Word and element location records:
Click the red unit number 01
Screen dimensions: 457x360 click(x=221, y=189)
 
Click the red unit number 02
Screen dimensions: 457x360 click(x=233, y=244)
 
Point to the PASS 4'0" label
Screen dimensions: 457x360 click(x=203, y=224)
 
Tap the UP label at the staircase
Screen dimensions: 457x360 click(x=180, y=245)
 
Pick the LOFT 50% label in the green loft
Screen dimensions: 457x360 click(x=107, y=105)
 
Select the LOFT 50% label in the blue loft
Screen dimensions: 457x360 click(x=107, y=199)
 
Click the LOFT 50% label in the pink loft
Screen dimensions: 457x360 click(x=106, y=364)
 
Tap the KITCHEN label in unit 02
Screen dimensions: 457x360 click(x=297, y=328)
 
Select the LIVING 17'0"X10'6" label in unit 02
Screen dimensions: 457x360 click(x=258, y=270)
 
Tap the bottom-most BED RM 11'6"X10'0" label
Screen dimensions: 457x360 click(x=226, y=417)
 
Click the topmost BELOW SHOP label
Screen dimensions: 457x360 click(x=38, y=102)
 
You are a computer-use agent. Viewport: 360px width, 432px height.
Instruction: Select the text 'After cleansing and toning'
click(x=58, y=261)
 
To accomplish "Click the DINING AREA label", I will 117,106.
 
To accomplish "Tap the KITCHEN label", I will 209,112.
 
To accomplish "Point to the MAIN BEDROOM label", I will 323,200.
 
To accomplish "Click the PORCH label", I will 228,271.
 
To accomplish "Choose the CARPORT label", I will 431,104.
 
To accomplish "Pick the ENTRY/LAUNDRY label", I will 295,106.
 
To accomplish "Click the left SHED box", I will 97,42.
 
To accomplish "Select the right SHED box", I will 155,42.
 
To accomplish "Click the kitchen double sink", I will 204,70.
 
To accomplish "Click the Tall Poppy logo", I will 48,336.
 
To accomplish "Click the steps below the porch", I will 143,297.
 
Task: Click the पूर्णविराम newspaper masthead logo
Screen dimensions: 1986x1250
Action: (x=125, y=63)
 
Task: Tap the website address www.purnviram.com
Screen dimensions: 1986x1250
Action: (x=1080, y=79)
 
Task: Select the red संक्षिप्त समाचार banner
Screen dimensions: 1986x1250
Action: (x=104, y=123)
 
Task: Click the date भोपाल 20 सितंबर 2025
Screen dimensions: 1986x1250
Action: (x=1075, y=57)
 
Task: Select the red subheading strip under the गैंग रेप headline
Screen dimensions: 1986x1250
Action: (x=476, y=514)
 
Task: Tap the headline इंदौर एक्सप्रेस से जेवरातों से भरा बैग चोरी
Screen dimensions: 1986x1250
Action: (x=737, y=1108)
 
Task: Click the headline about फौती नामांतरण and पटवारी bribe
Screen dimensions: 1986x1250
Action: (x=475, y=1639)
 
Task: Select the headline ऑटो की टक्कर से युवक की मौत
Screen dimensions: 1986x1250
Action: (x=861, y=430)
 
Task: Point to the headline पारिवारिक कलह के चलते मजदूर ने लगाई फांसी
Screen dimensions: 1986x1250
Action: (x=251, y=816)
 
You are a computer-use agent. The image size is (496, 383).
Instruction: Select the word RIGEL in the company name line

TASK:
Lay out every line of the data above as a numbered list, leaving out the blank lines.

COMPLETE OUTPUT:
1. Click the red unit number 01
2. Screen dimensions: 457x360 click(x=221, y=189)
3. Click the red unit number 02
4. Screen dimensions: 457x360 click(x=233, y=244)
5. Point to the PASS 4'0" label
6. Screen dimensions: 457x360 click(x=203, y=224)
7. Tap the UP label at the staircase
8. Screen dimensions: 457x360 click(x=180, y=245)
9. Pick the LOFT 50% label in the green loft
10. Screen dimensions: 457x360 click(x=107, y=105)
11. Select the LOFT 50% label in the blue loft
12. Screen dimensions: 457x360 click(x=107, y=199)
13. Click the LOFT 50% label in the pink loft
14. Screen dimensions: 457x360 click(x=106, y=364)
15. Tap the KITCHEN label in unit 02
16. Screen dimensions: 457x360 click(x=297, y=328)
17. Select the LIVING 17'0"X10'6" label in unit 02
18. Screen dimensions: 457x360 click(x=258, y=270)
19. Tap the bottom-most BED RM 11'6"X10'0" label
20. Screen dimensions: 457x360 click(x=226, y=417)
21. Click the topmost BELOW SHOP label
22. Screen dimensions: 457x360 click(x=38, y=102)
23. You are a computer-use agent. Viewport: 360px width, 432px height.
24. Instruction: Select the text 'After cleansing and toning'
25. click(x=58, y=261)
26. To accomplish "Click the DINING AREA label", I will 117,106.
27. To accomplish "Tap the KITCHEN label", I will 209,112.
28. To accomplish "Point to the MAIN BEDROOM label", I will 323,200.
29. To accomplish "Click the PORCH label", I will 228,271.
30. To accomplish "Choose the CARPORT label", I will 431,104.
31. To accomplish "Pick the ENTRY/LAUNDRY label", I will 295,106.
32. To accomplish "Click the left SHED box", I will 97,42.
33. To accomplish "Select the right SHED box", I will 155,42.
34. To accomplish "Click the kitchen double sink", I will 204,70.
35. To accomplish "Click the Tall Poppy logo", I will 48,336.
36. To accomplish "Click the steps below the porch", I will 143,297.
37. Task: Click the पूर्णविराम newspaper masthead logo
38. Screen dimensions: 1986x1250
39. Action: (x=125, y=63)
40. Task: Tap the website address www.purnviram.com
41. Screen dimensions: 1986x1250
42. Action: (x=1080, y=79)
43. Task: Select the red संक्षिप्त समाचार banner
44. Screen dimensions: 1986x1250
45. Action: (x=104, y=123)
46. Task: Click the date भोपाल 20 सितंबर 2025
47. Screen dimensions: 1986x1250
48. Action: (x=1075, y=57)
49. Task: Select the red subheading strip under the गैंग रेप headline
50. Screen dimensions: 1986x1250
51. Action: (x=476, y=514)
52. Task: Tap the headline इंदौर एक्सप्रेस से जेवरातों से भरा बैग चोरी
53. Screen dimensions: 1986x1250
54. Action: (x=737, y=1108)
55. Task: Click the headline about फौती नामांतरण and पटवारी bribe
56. Screen dimensions: 1986x1250
57. Action: (x=475, y=1639)
58. Task: Select the headline ऑटो की टक्कर से युवक की मौत
59. Screen dimensions: 1986x1250
60. Action: (x=861, y=430)
61. Task: Point to the headline पारिवारिक कलह के चलते मजदूर ने लगाई फांसी
62. Screen dimensions: 1986x1250
63. Action: (x=251, y=816)
64. You are a computer-use agent. The image size is (496, 383).
65. Instruction: Select the word RIGEL in the company name line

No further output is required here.